Document passage:
**********
You are viewing a plain text version of this content. The canonical link for it is here.

Posted to user@hadoop.apache.org by john smith <js...@gmail.com> on 2012/11/01 10:01:31 UTC

Low shuffle transfer speeds

Hi list,

I have jobs that generate huge amount of intermediate data. For eg: One of
my job generates almost 12 GB map output. I have 8 datanodes/TTs and 1
master.

My reduce progress shows that the copy speed in range 0.55 - 1 MBps , but
normal file transfers between my datanodes generally go up to 40-50 MBps.
Why is my shuffle speed so slow?

Also how is that number calculated ? What exactly does that signify? (Is it
the avg speed of all mappers to that particular reducer? or anything else?)
 Any suggestions?

Thanks

Re: Low shuffle transfer speeds

Posted by Harsh J <ha...@cloudera.com>.

Hi,

The reducer copies map outputs progressively (as and when they
complete) unless configured otherwise. It is normal hence, for the
overall average (thats what it is currently, unfortunately), to show
up lower than the actual value since there are periods where the
reducer is idle in waiting for further map task waves to complete.

You can control the mapred.reduce.slowstart.completed.maps (5% (0.05)
by default) to control the threshold of overall maps completion
percentage the reducer should begin copying outputs at. An increased
value, such as 80% (0.8) will let your Reducers copy more data
continuously (since it does not have to wait much).
**********
Data provided:
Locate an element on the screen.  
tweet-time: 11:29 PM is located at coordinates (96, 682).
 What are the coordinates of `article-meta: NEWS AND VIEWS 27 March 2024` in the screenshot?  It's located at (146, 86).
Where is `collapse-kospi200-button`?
**********
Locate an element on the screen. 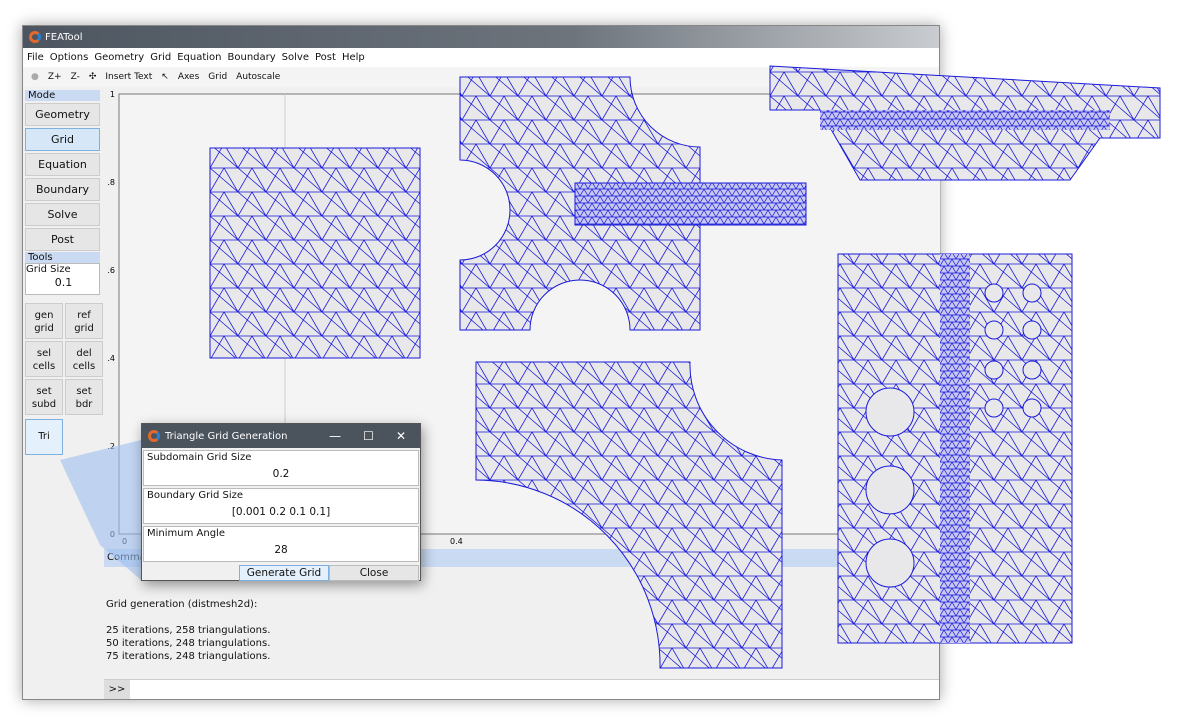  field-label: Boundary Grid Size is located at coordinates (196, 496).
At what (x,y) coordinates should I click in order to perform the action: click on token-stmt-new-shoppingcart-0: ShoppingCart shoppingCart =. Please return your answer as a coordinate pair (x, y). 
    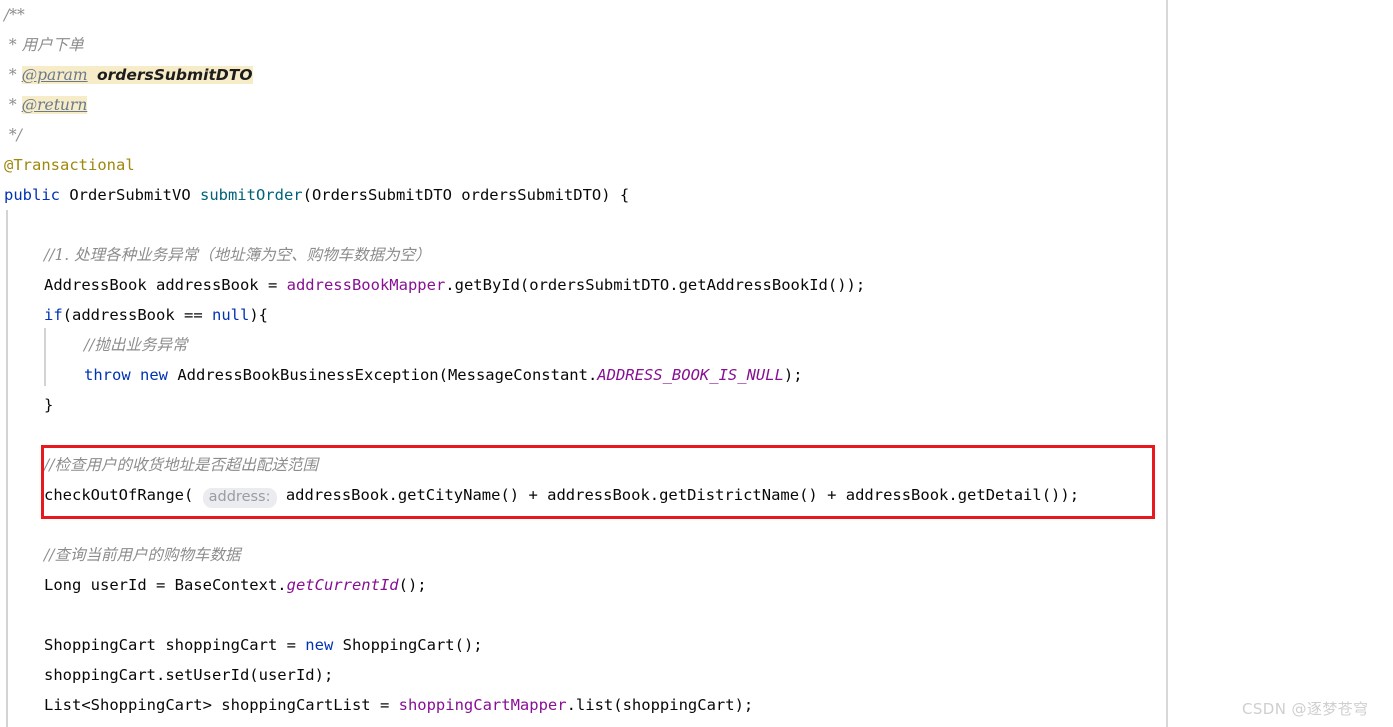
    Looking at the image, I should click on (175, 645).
**********
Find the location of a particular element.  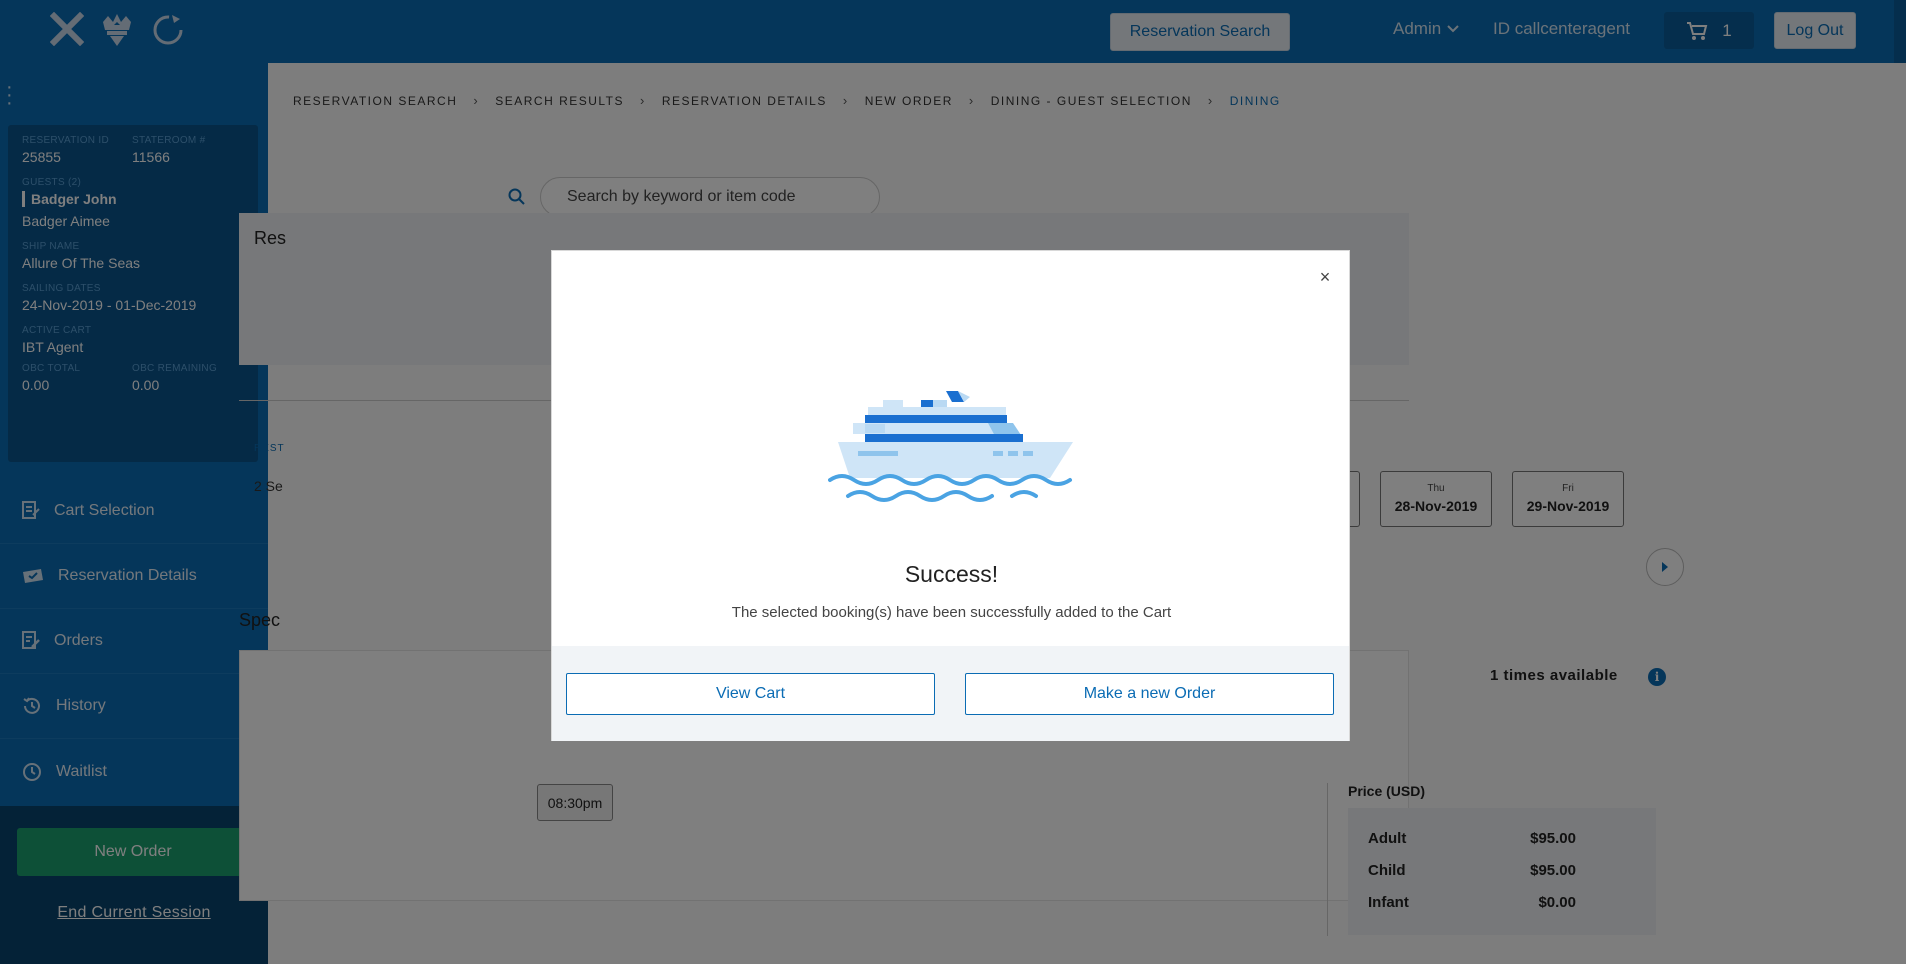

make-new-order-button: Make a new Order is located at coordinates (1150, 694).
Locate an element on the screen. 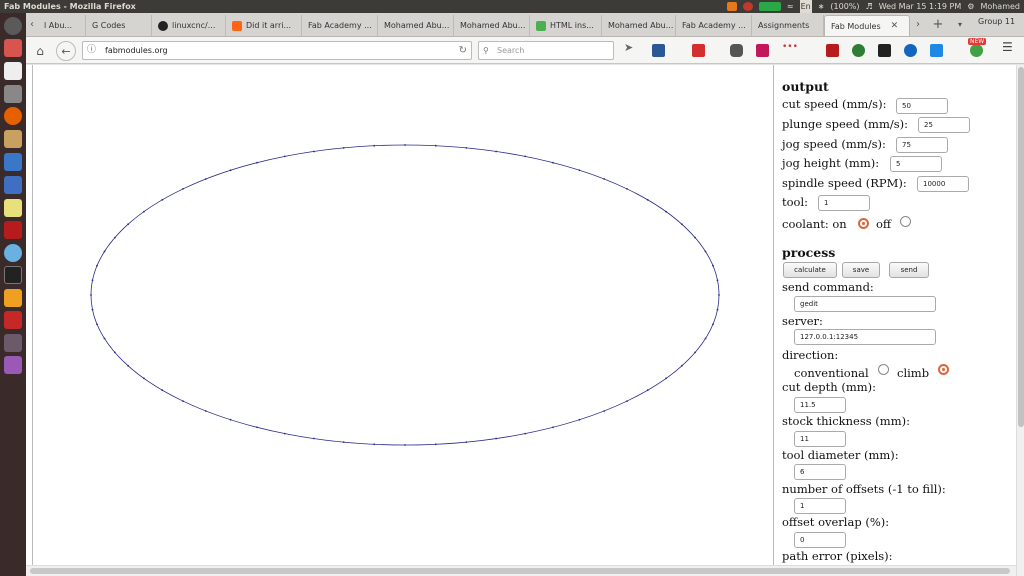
**********
Instructions:
1. Please explain in one to three sentences why, according to the reply in the thread on low shuffle transfer speeds, the displayed copy speed comes out lower than the actual value.
2. In the thread on low shuffle transfer speeds, what is the default value of mapred.reduce.slowstart.completed.maps?
You won't need the material for what comes next.

Responses to the tasks:
1. The reducer copies map outputs progressively as each map completes, and the displayed figure is an overall average. That average includes periods when the reducer sits idle waiting for further map task waves to finish, so it shows up lower than the actual transfer rate.

2. 5% (0.05).